The Fair Trade Cart (next to the Book H) offers fairly traded coffees, teas, chocolates and other products every Sunday. All our proceeds help families right here in Evanston. Fair Trade uses no child labor, and ensures a living wage, safe working conditions and sustainable production methods to those who make what we sell.
NEWS FROM THE FAIR TRADE CART AND F.A.S.T.
The Fair Trade Cart and F.A.S.T. are happy to announce that we are now supporting a new enterprise at Chute School here in Evanston. This is in addition to our yearly donation to help selected Chute families at the holdays. Our contact is UCE member Randy Barrengos who is a social worker at the school and here is what Randy wrote to us to describe this project.
“For the past couple of years, Chute has had a garden club led by two or three dedicated teachers, that had about 12-15 kids attending each week for part of the school year. This year we decided to expand the student’s work in the Chute garden to include other healthy lifestyle activities. Hence, we have renamed our club, Actions For Healthy Eagles Club. (Eagles are our school mascots). At the first meeting, we had 25 students attending. Our club activity that day was picking kale from the garden, and preparing the kale and other ingredients to make healthy smoothies. The kids were totally into it and I was personally surprised how they took a risk and actually drank their smoothies that had healthy kale in them!!!! We also had the students fill out a survey about what they would like to do in the club. We are very excited about our new club and some of the great activities we are putting on the calendar which includes having guest chefs cook with the students, professional yoga teachers for yoga classes, nature walks to the lake, and our list goes on.”

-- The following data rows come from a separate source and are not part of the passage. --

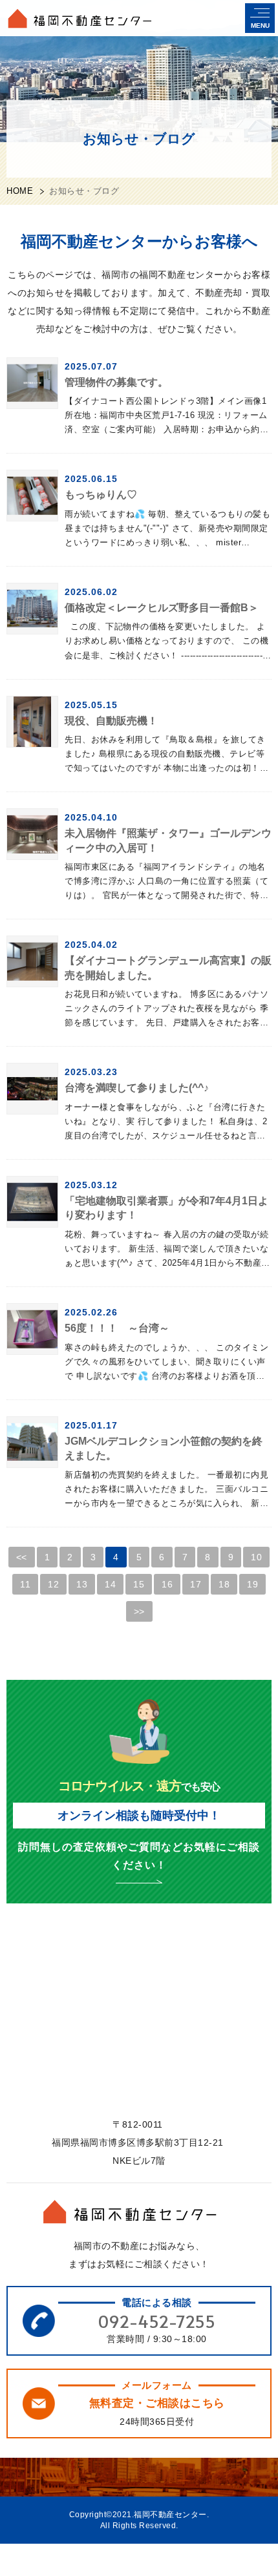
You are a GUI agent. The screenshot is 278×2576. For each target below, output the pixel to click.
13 (81, 1584)
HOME (19, 191)
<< (21, 1557)
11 (25, 1584)
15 (138, 1584)
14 (110, 1584)
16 (167, 1584)
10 (256, 1557)
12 (53, 1584)
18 (224, 1584)
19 (252, 1584)
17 (195, 1584)
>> (139, 1611)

Randy tells us now that the club meets three times each month and averages between twelve and twenty students at each meeting. They have already had sessions with a cook and a yoga instructor. She welcomes ideas, donations, and volunteers who can share a healthy living skill or talent with the students for one or two class sessions. Contact Joan Retzloff at firstname.lastname@example.org to share your ideas for the club.
FAIR TRADE PRINCIPLES IN THE USA
The Fair Trade team is hoping to find additional socially responsible vendors who pay fair wages and subscribe to sustainable production standards in the US. The vast majority of Fair Trade efforts are focused on helping people in developing countries, but we think we need to support responsible American enterprise too. We now sell Women’s Bean Project soups from Colorado and the perfumes produced in Chicago community gardens. We have sold soaps and personal items from a women’s group in Chicago too . We are now adding “Sweet Beginnings”, a Chicago company that employs and trains people to produce and sell products made with honey from their own hives. If we can find more groups like this, we would like to support them and tie that support into the UUSC income inequality project. These groups pay fair wages and focus on providing good jobs and training for disadvantaged communities and that is something we can all get behind! Watch for new products and give us your ideas at the Fair Trade Cart.
View videos from Fair Trade USA
MITTEN TREE STARTS NOVEMBER 8 WITH MITTENS FOR FOOD GIFTS
This year, because Music Sunday and Ornament Sunday are a week early, we will start passing out mittens for food gifts on Sunday, November 8. On Sunday, November 15 we will have mittens ready for the other gifts.
Because of the change in schedule, we will have three weeks to collect food gifts and only two weeks to collect the gifts of toys, clothing, and housewares. All gifts are due on November 29 or any weekday up to December 5. We will sort all gifts on December 5 and wrap them at Ornament Sunday on December 6. A reminder that all gifts must be new.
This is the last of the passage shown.